— RECORDS SHOWN —
★ ★ ★ ★ ★

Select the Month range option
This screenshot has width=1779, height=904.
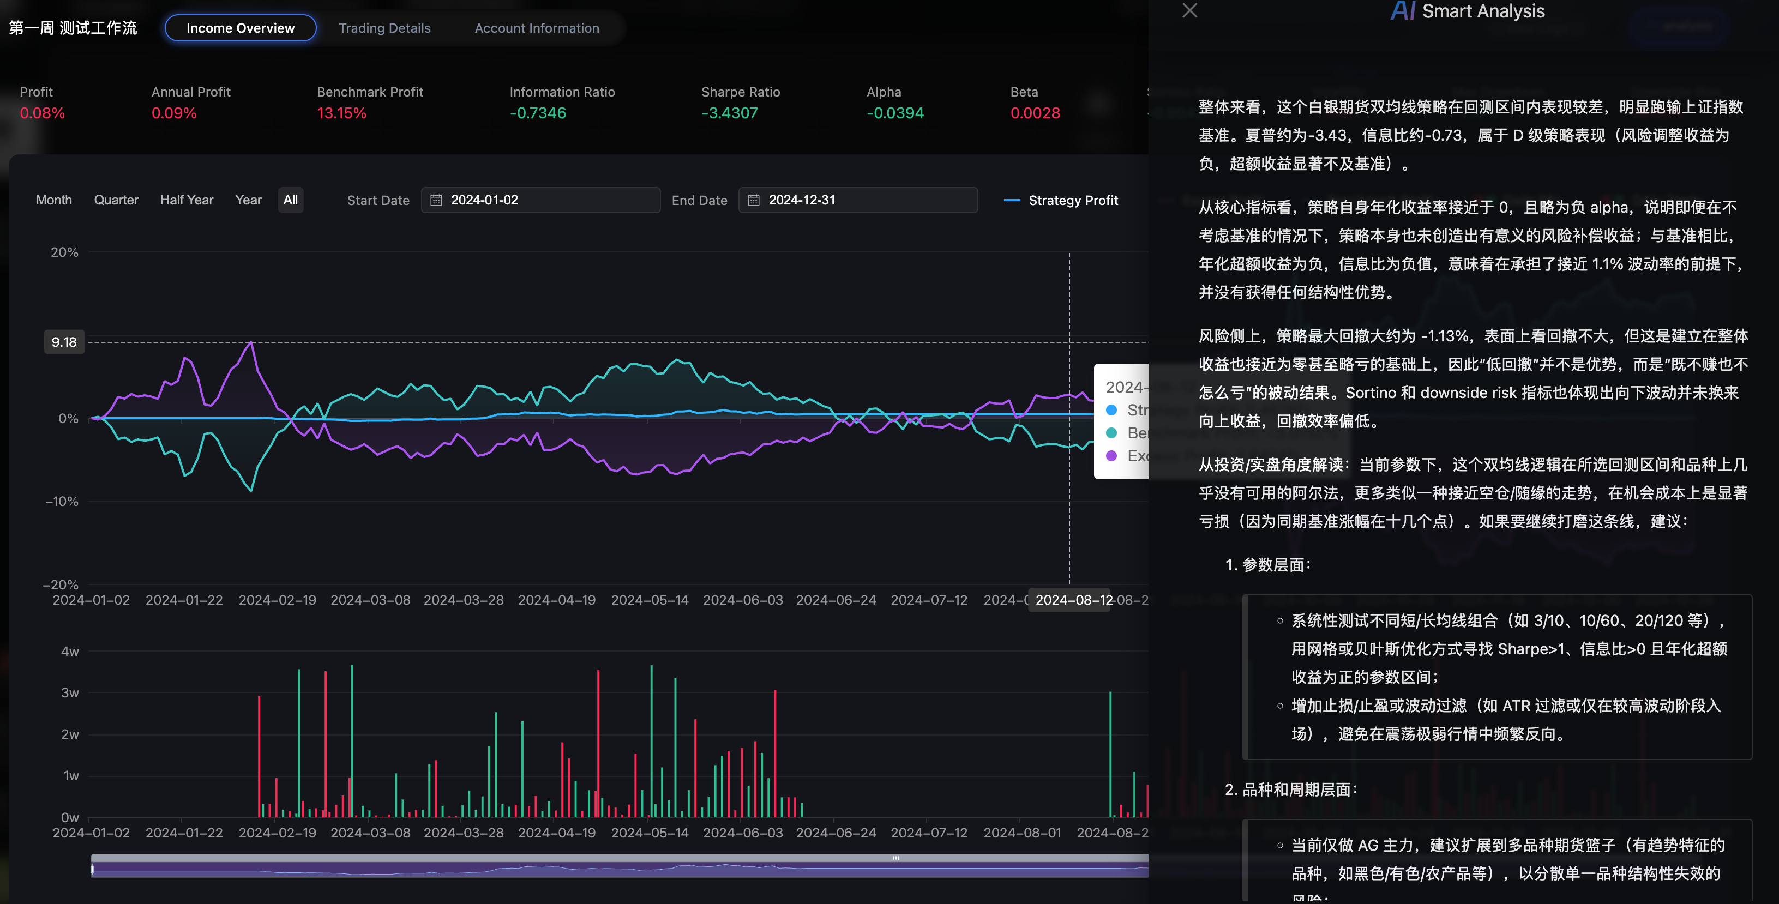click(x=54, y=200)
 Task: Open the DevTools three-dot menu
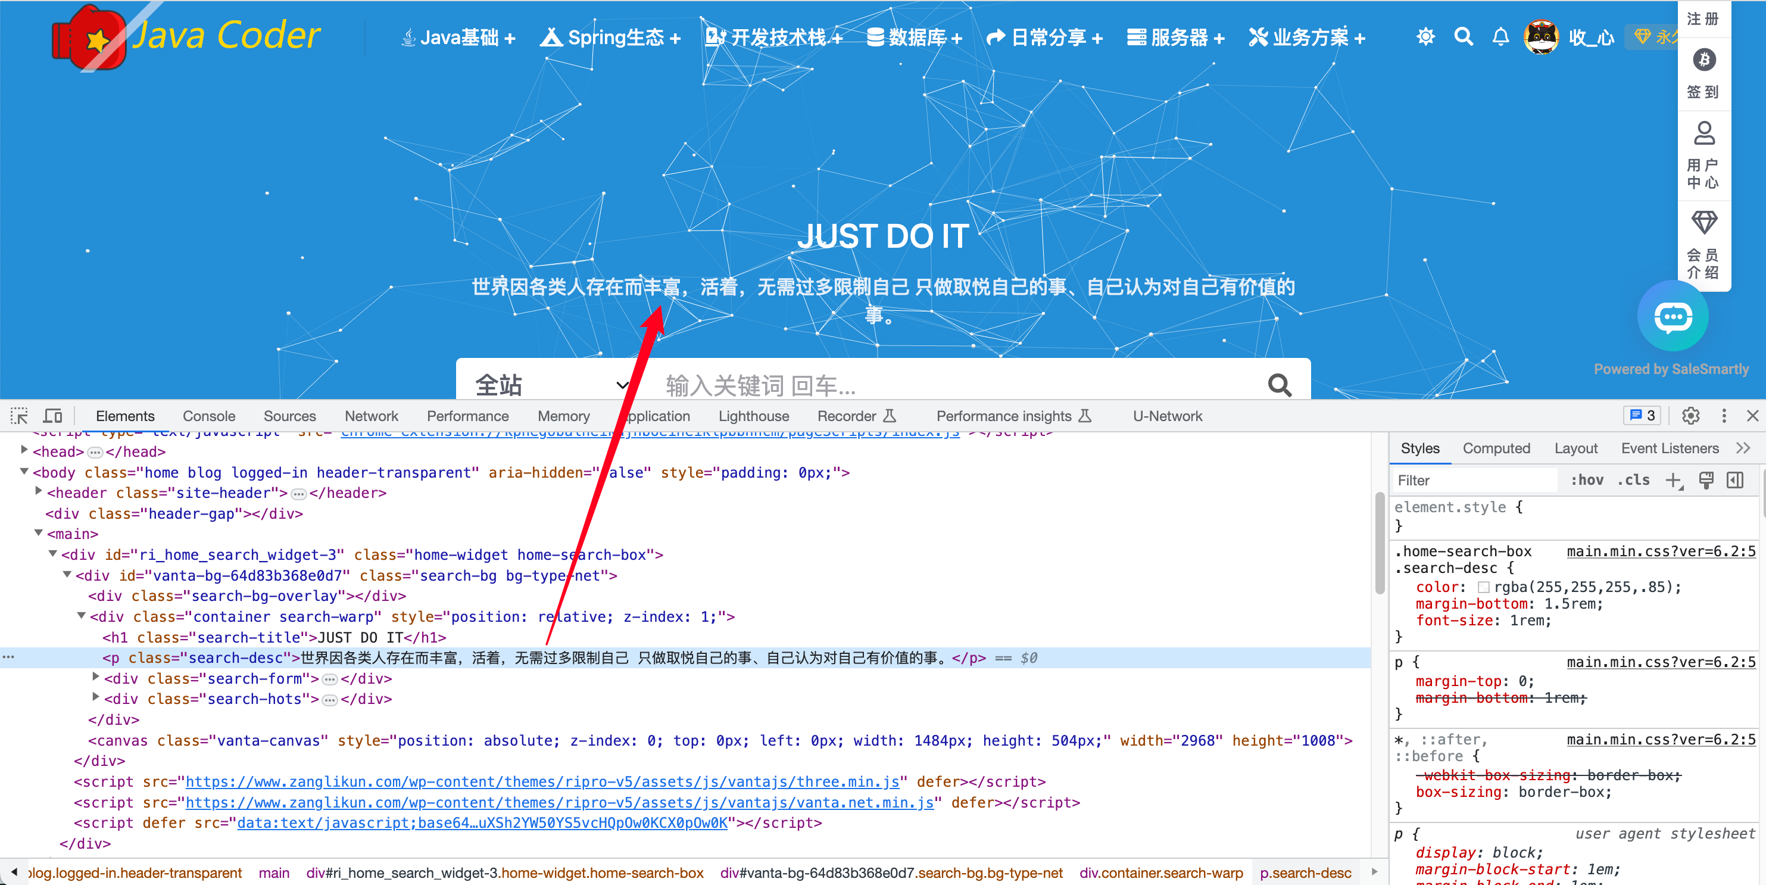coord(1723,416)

★ ★ ★ ★ ★

— WHAT THE TASK REQUIRES —
Using the records above, retype everything exactly except the pictures.

— SOLUTION —
Select the Month range option
This screenshot has width=1779, height=904.
click(x=54, y=200)
 Task: Open the DevTools three-dot menu
coord(1723,416)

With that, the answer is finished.